Así que, cuando me anunciaron en la infancia la posibilidad de quedarme ciega, me obsesioné con la representación de los ojos. Y me encontré, por ejemplo, con que solo había ciegos pero no ciegas. ¿Dónde están ellas? Después, me encontré con que Gabriela Mistral y Marta Brunet habían tenido correspondencia sobre sus casi cegueras. En medio de esto, sucede la violencia ocular contra la ciudadanía chilena. Ahí caí en la cuenta de que también al poder le interesaba los ojos de la ciudadanía. Sobre todo, en la democracia. La muerte de los ciudadanos es más bien una táctica de las dictaduras, que no tienen ningún problema en asesinar. Pero en la democracia, los gobiernos no pueden darse ese lujo porque tiene un costo político muy alto.

Vivimos en una sociedad ojocéntrica, que le da prioridad al sentido de la visualidad, que le da poder a la visualidad (esto es viejo, ya lo dijo Foucault). Entonces dije, espera, me había faltado ver el lado político del ojo. Estaba siendo esto tan explícito en Chile, que me permitía iluminar otros lugares en donde esto también estaba pasando. Con todo, terminé el ensayo Zona ciega.

Ahora mismo, le estoy dando vueltas al otro lado de este asunto que es la mirada interior; como esta obsesión de la medicina, de ver adentro. Incluso está la idea de encontrar, ya no en lo que se ve en superficie, sino en lo profundo, al Mal.

A ti que te vinculan tantas veces con este adjetivo, ¿qué hace que una literatura sea “feminista”? ¿Te interesa militar desde la literatura?

Es la gran pregunta por el arte comprometido o el arte por el arte. Los artistas por el arte comprometido y los artistas menos artistas. Desconfío de esta dicotomía. Porque la postura del arte por el arte es una postura política. Es la postura política de negar lo político en el arte. Es esconderse en lo puramente estético en relación a las políticas de lo social.

Pienso en Cortázar que, en su declaración de amor a Nicaragua, le da la espalda a lo más bello de su propia escritura para centrarse en un activismo o en una militancia.

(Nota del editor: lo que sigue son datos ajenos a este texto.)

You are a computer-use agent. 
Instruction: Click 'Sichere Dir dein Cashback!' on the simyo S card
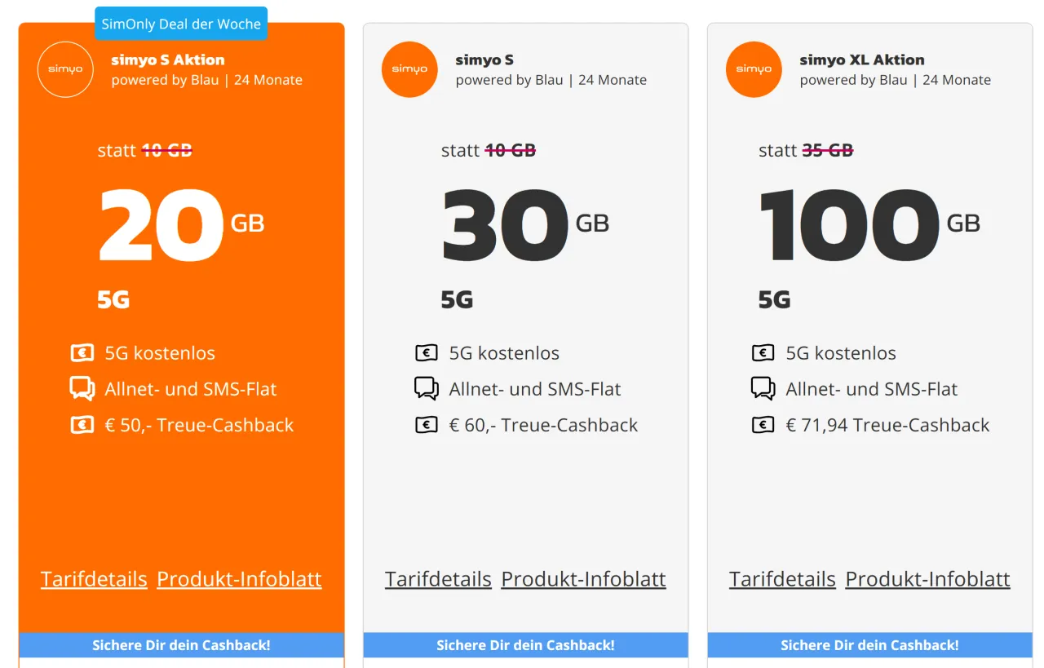point(525,644)
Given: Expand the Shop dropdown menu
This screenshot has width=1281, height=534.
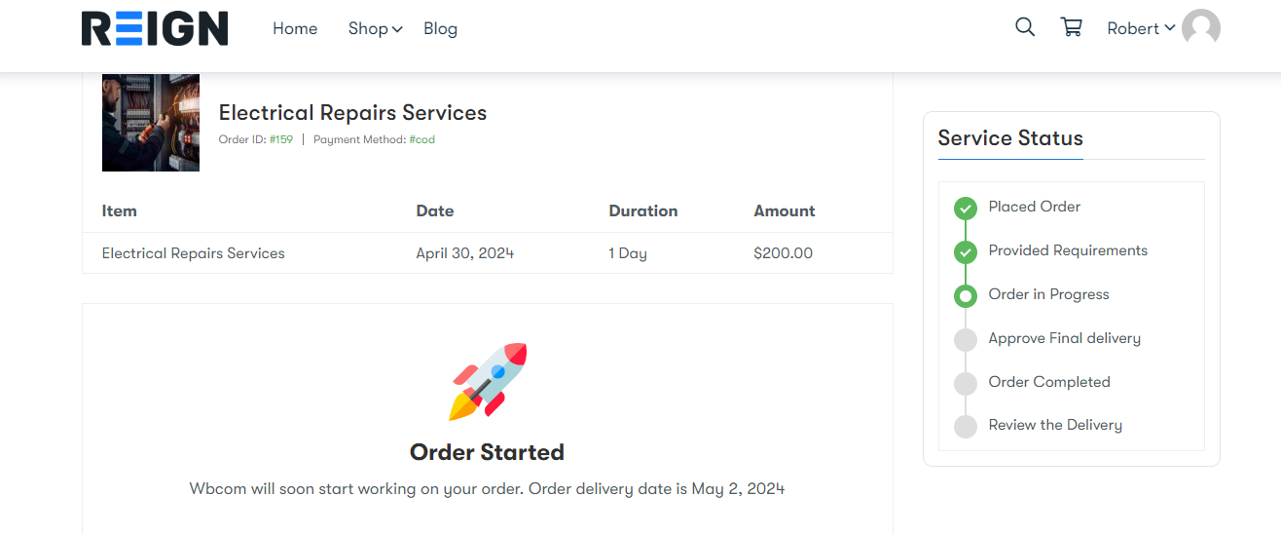Looking at the screenshot, I should [375, 29].
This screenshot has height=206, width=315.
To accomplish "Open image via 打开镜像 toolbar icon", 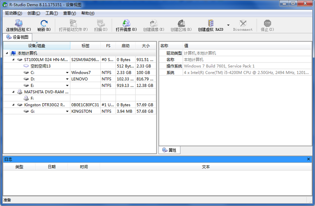I will [126, 24].

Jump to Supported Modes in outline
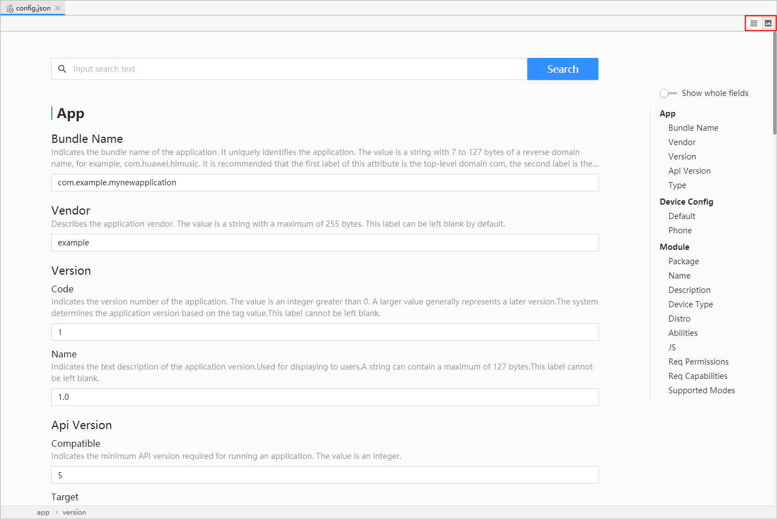click(x=702, y=390)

Creo que la militancia no tiene por qué ser una forma de negar lo estético. No debería exigirla. Es una exigencia equivocada sobre la literatura y sobre el artista. Hay una manera de convocar lo estético y lo político desde la palabra. Y desde el examen de lo social, desde la ficción y la no ficción. Todo es muy político y ojalá que no perdamos lo estético en el camino. La apuesta por encontrar el lenguaje preciso y lo conmovedor, todo está atravesado por una apuesta estética. En lo sinuoso del terror en ficción también hay un mensaje sofisticado de lo político. Pienso en la novela de Mariana Enriquez, Nuestra parte de noche, una novela decimonónica y lovecraftiana, en la que termina todo amarradito de una manera magistral, y donde junta el terror fundado en la dictadura argentina. O pienso en la última película de Pablo Larraín, El conde, en la que conecta a Pinochet y la dictadura chilena con la figura del vampiro. Ahí está la metáfora de la dictadura, ese chuparle la sangre, el alma y el corazón a la ciudadanía.